On-Call

This document highlights the steps for responders on how to acknowledge incidents escalated via incident.io and for on-call engineers on how to escalate to teams via incident.io.

Responder Quick Start guide

All manual escalations to the Infrastructure teams will now be via incident.io , if your team is still in an oncall rotation in PagerDuty , you will still be paged by PagerDuty for alerts please acknowledge the page in PagerDuty but all manual escalations to you/your team will be via incident.io oncall.
Please install the incident.io app on your mobile device for ease
- Installing the app is recommended, but not required. Without the app, you will still be able to get paged via SMS and call.
- Log in with SAML, which will use Okta.
- To test that notifications work:
  1. Open incident.io via the Okta tile.
  2. Navigate to user preferences, which is in the :newtanuki: menu, top-left.
  3. In the Contact methods section, there is a bell icon next to each method that can be used to send a test notification.
Once you are paged via incident.io , you can acknowledge an incident either via the incident.io app , or through Slack , from there you can easily navigate to the incident slack channel
See the following screenshots of the incident.app mobile app showing a page that has been received. To view the alerts, you can switch to the Alerts tab.
Once in the incident slack channel you can start troubleshooting the incident , join the incident zoom call and use the available commands for several actions.

On-call alert handling process

This is something we are iterating on. The process is:

Acknowledge page within the response time ie: within 15 minutes , 10 minutes for Customer Emergency On-Call Rotation
Check if it’s related to an active incident in the Production project
You can declare an incident by using the command /incident declare. All incidents will typically be announced in the #incidents channel. To only view announcements for incidents of type Gitlab.com, please navigate to #incidents-dotcom.
Declaring an incident will generate an incident Slack channel and Zoom call for you.
You can choose to Block Deployments, Feature Flags, or Keep the issue confidential by updating the respective custom field using the command /incident field from the incident Slack channel
An incident management project issue will be automatically created and linked to the incident.
- See How to raise an incident for detailed steps.
EOC is automatically assigned the incident lead for all S3 and S4 incidents , IMOC is automatically assigned lead for all S1 and S2 incidents , if you wish to change the incident lead for some reason , please use /incident lead command
Begin working on the alert

Working on the Alert

When working on an alert, you’ll collaborate in the incident-specific Slack channel created by incident.io. Use the incident’s Slack channel for all investigation notes and updates. Key information can be pinned using the :pushpin: emoji, which will automatically be reflected in the incident.io dashboard and GitLab issue.

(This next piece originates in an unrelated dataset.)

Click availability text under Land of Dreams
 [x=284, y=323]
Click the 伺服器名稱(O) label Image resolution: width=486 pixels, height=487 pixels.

Important investigation details to document:

Screenshots and evidence: If any information is provided via screenshots, make sure to add a Source link to each screenshot. Make sure to use absolute time - and not Last x hours or now-x hours.
1. In Grafana, click Share > Copy for the link; this will ensure the link is locked to the chosen time. Note: Shorten URL does not work.
2. In Kibana, click Share > Get Links > Toggle Short URL > Copy link; this ensure the link works correctly and retains filters.
Use Zoom calls when needed for real-time collaboration, and utilize incident.io’s Scribe feature to summarize call discussions directly in the incident channel.
Regular status updates can be posted using incident.io’s update feature via the /incident command.

You can use :boom: emoji in Slack to assign an action related to the incident , Assigning an action does not create a Gitlab issue or MR.

As you work through an investigation, it is important to keep track of any ~“corrective actions”s (label: ~corrective action) that need to be followed up on. Some strategies are to note these in the Investigation Thread or create a separate Corrective Actions thread to keep as reference. Once the Incident is over, the EOC should create Issues for the ~“corrective actions”s, as detailed in Post-Incident Responsibilities.

Manual Escalation

These steps highlights the way to escalate to a team or individual , CMOC , IMOC during an incident.
From the incident channel once you wish to escalate to a team / individual , use the command /incident escalate , this should trigger an escalation form pop-up

escalate form

Choose the oncall team you wish to escalate to from the drop-down menu / the individual you wish to escalate to , you can enter an optional notification message you would wish for the responder to see
Page Security : for medium/high severity incidents, refer to how to engage the SEOC. For lower severity incidents, refer to the incident severity table to determine the right course of action
Page Dev : by typing /devoncall incident-issue-url into #dev-escalation. Handbook

Note- When escalating from a woodhouse generated Slack channel please mention the incident slack channel in the Notification Message (( not recommended ))

Notify Slack channel

Incident Lifecycle

We manage incidents using incident.io. When an incident is created using /incident create in Slack, it automatically creates both a dedicated Slack channel and a GitLab issue. Lifecycles are defined here. The incident has a few especially notable stages:

Active

Active incidents are managed through:

The incident-specific Slack channel created by incident.io
The automatically created GitLab issue in the incident management project
The incident.io dashboard - see Navigating through an incident

View currently active incidents.

Monitoring

An incident is considered in a monitoring status in the following scenarios :

The problem has been alleviated or addressed (at least temporarily) but may reoccur.
The problem is no longer active but we are still waiting for alerts to clear.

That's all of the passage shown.